Introduction
[On dit souvent que... ]
On croirait, dit-on, « par » faiblesse comme on ment « par » lâcheté ou comme on vole « par » convoitise. Tel est le préjugé visé par la question : « Est-ce une faiblesse de croire ? ». Faible serait celui qui, doutant du sens de sa vie et redoutant la mort, voudrait croire en l'existence d'un être providentiel, divin : ce dernier veillerait sur chacun, surveillerait tous ses fidèles et jugerait tout le monde à la fin, donnant aux meilleurs une autre vie, éternelle et bien-heureuse, une fois celle-ci et toutes ses vicissitudes terminées. Non seulement croire affaiblirait en exposant au risque d'être trahi, au moins d'être déçu, mais la croyance religieuse résulterait elle-même d'une faiblesse, défaut de lucidité ou manque de courage.
[Et pourtant ce qui semble s'imposer avec force et évidence peut être mis en question]

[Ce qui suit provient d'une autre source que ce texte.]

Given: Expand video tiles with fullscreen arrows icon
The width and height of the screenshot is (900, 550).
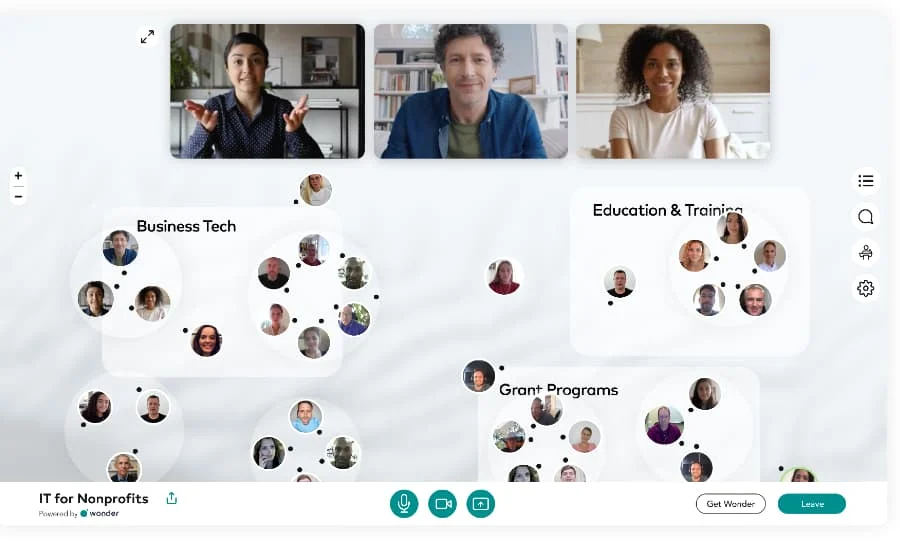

Si courante soit cette façon de penser, elle ne s'impose cependant que par une sorte d'aveuglement. Car, à l'inverse, croire qu'aucun dieu n'existe, s'engager dans cette prise de position en construisant sur elle un ensemble de valeurs n'est pas moins une croyance que de croire en un dieu : pourquoi, s'il faut procéder par de telles simplifications, ne reprocherait-on pas aussi à l'athée de croire qu'il n'y aucun dieu seulement de peur, par exemple, d'être jugé à la fin, et sanctionné, sur la valeur de ses actions? En effet, l'athéisme n'est pas moins une conviction que toute foi, autrement dit croyants et athées sont tous croyants. Par ailleurs, cette opinion n'a force d'évidence que par une simplification abusive qui voudrait réduire toute croyance à la croyance religieuse. Or la « foi » religieuse ou « fides » n'est qu'un cas de « confiance » ou de gage de « fidélité ». Tout homme est appelé à accorder sa confiance, à donner son « crédit » à d'autres hommes, que ce soit tout particulièrement dans l'amitié ou l'amour, que ce soit en général dans la sociabilité. Briser le lien de confiance ne serait pas rectifier une erreur mais priver les hommes de la solidarité la plus nécessaire. Enfin c'est le paradoxe de cette opinion que de vouloir discréditer la croyance en commençant par accréditer l'autorité d'une opinion couramment admise selon laquelle ce serait « une faiblesse » de croire », ce qui revient à reconnaître que chacun accrédite la parole d'autrui, y compris sous la forme anonyme et peu recommandable du on-dit, de la rumeur et du prêt-à-penser.
[Perspective : nous démontrerons que ...]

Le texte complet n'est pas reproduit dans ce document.